To achieve the first objective, a self designed questionnaire was used to establish the physiotherapy
caregiver education programmes and associated content in use for managing patients with stroke at
Chris Hani Baragwanath hospital from the physiotherapists at the hospital. For the rest of the
objectives, a stratified randomised controlled trial using concealed allocation with a broad entry and
blinded outcome assessment at baseline, three, six and 12 months was used for data collection. The
participants for the study were first time ischaemic patients with stroke admitted to Chris Hani
Baragwanath hospital, Soweto, Johannesburg, South Africa. A total of 200 patients and their caregivers
participated in the study. These were randomly assigned to either the control group or the experimental
group. The caregivers in the experimental group were subjected to an individualised training
programme just prior to discharge of the patient with stroke and at the three month follow up. The
assessor was blinded to the group allocation of the patients and caregivers until after completion of the
study.
From the study, the one-year case fatality was 38%. The mean hospital length of stay for patients with
stroke was six days and the average number of physiotherapy contacts for the stroke survivors was
one. The content of the rehabilitation programme of patients post-stroke was well structured and
appropriate at Chris Hani Baragwanath. However, there was no caregiver involvement or training during
in-patient rehabilitation. The barriers to caregiver involvement included perceived high workload by
therapists, short hospital length of stay, poor referral systems between clinicians and therapists of
patients post-stroke and caregivers being unavailable during working hours for training purposes.

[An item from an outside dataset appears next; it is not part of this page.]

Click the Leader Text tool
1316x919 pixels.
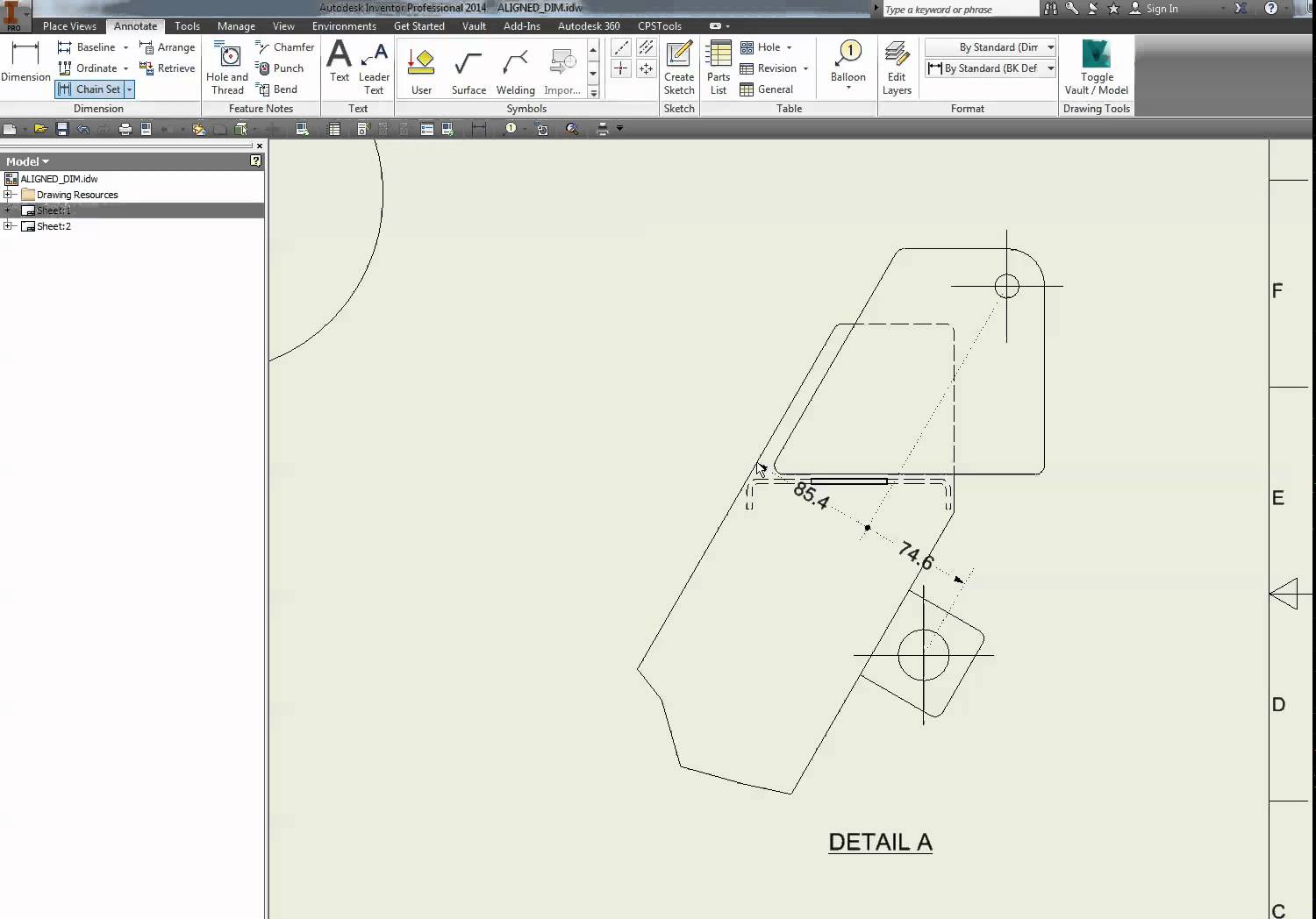click(x=374, y=67)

Using the Barthel Index (BI) scores, 78% of the patients were functionally dependent at 12 months post
discharge. None of the patients were fully independent in mobility and stair climbing. The experimental
group had better mean BI scores at the three and 12 month follow up periods (p = 0.01 and p = 0.05
respectively) when compared to the control group. Caregiver education had the effect of improving the
BI scores by one and 0.7 at the three and 12 months follow ups respectively. However, the functional
abilities of the patients from both groups were still low at 12 months with averages of 13.3 and 12.6 for
the experimental and control groups respectively (out of a possible 20).
The overall patient mobility scores as measured on the Rivermead Mobility Index were low over the
study period with averages of 9.1 and 8.5 for the experimental and control group respectively (out of a
possible 15). However, the experimental group had slightly better Rivermead Mobility Index (RMI)

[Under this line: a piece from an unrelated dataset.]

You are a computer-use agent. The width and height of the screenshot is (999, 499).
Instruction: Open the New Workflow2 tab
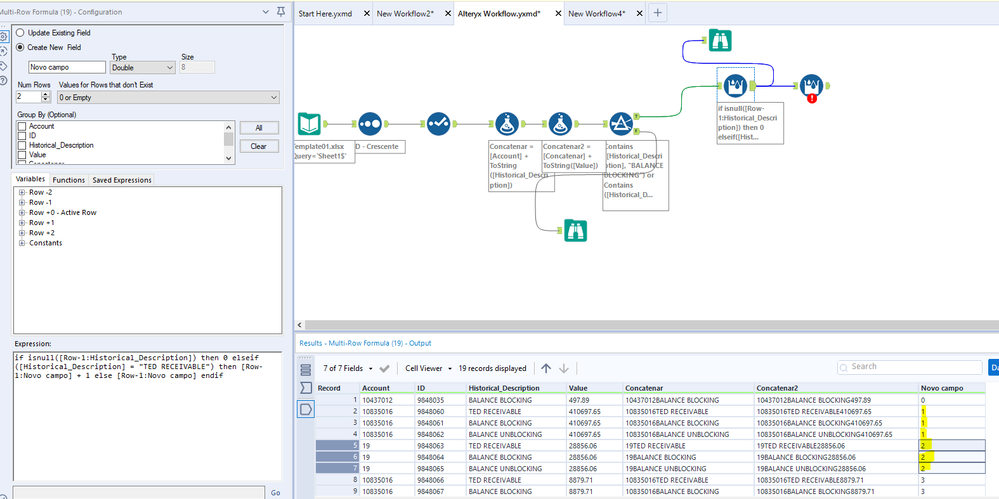click(x=404, y=14)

scores, which were not statistically significant. Caregiver education had the effect of reducing the risk of
death by 27% relative to that occurring among the control group patients.

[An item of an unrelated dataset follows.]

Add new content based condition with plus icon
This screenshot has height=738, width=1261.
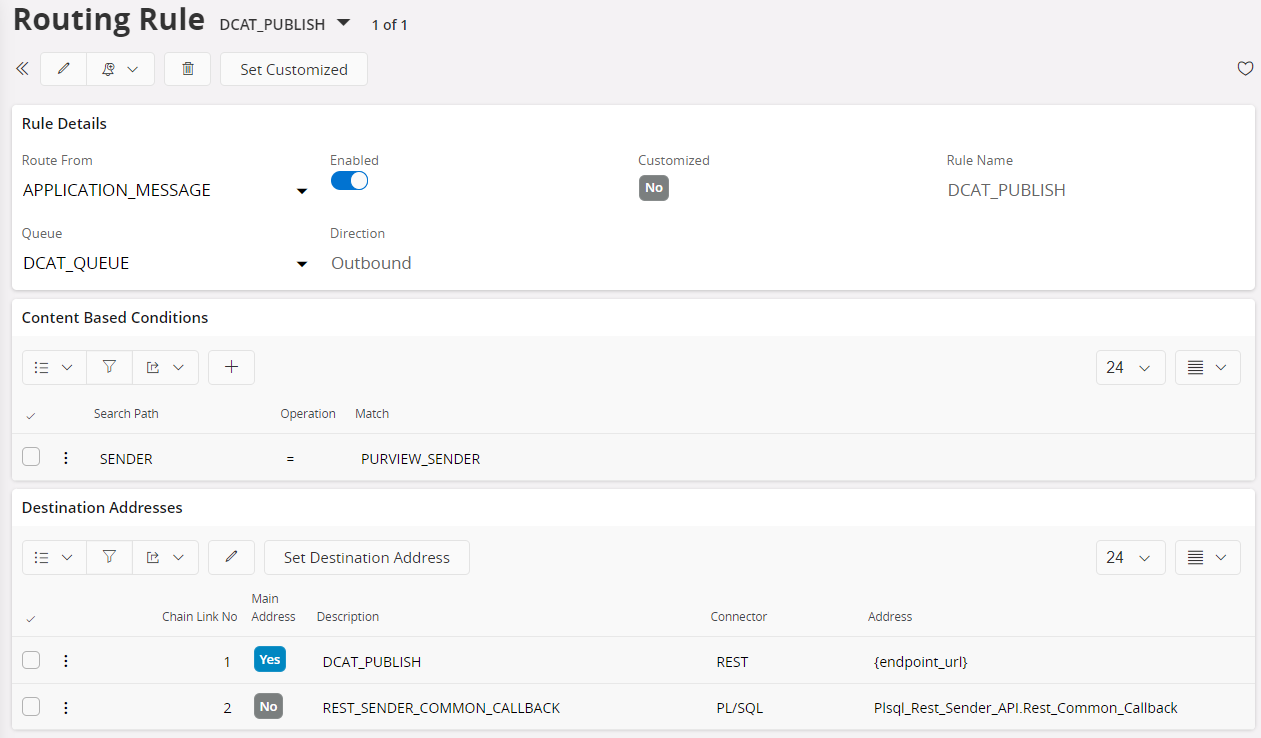[231, 367]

The health related quality of life of the stroke survivors was generally poor over the study period. The
baseline means from their EQ-5D scores (for health related quality of life) were 42.4 and 43.7 for the
control and experimental groups respectively, which rose to 67 and 68.8 at 12 months respectively post
discharge. Caregiver education had the effect of improving patients’ EQ-5D scores by a factor of three
and this was only at 12 months.
The caregivers’ quality of life generally declined over the 12 months of the study period (more in the
control group than the experimental group) from averages of 92 and 93 at three months (for the control
and experimental groups respectively) to 83 and 86 (respectively) at 12 months. However, the
experimental group had better mean EQ-5D scores (health related quality of life) than the control group
(p = 0.001). Caregiver education had the effect of improving EQ-5D scores by factors of 3.4 and 3.6 at
the six and twelve month follow up period.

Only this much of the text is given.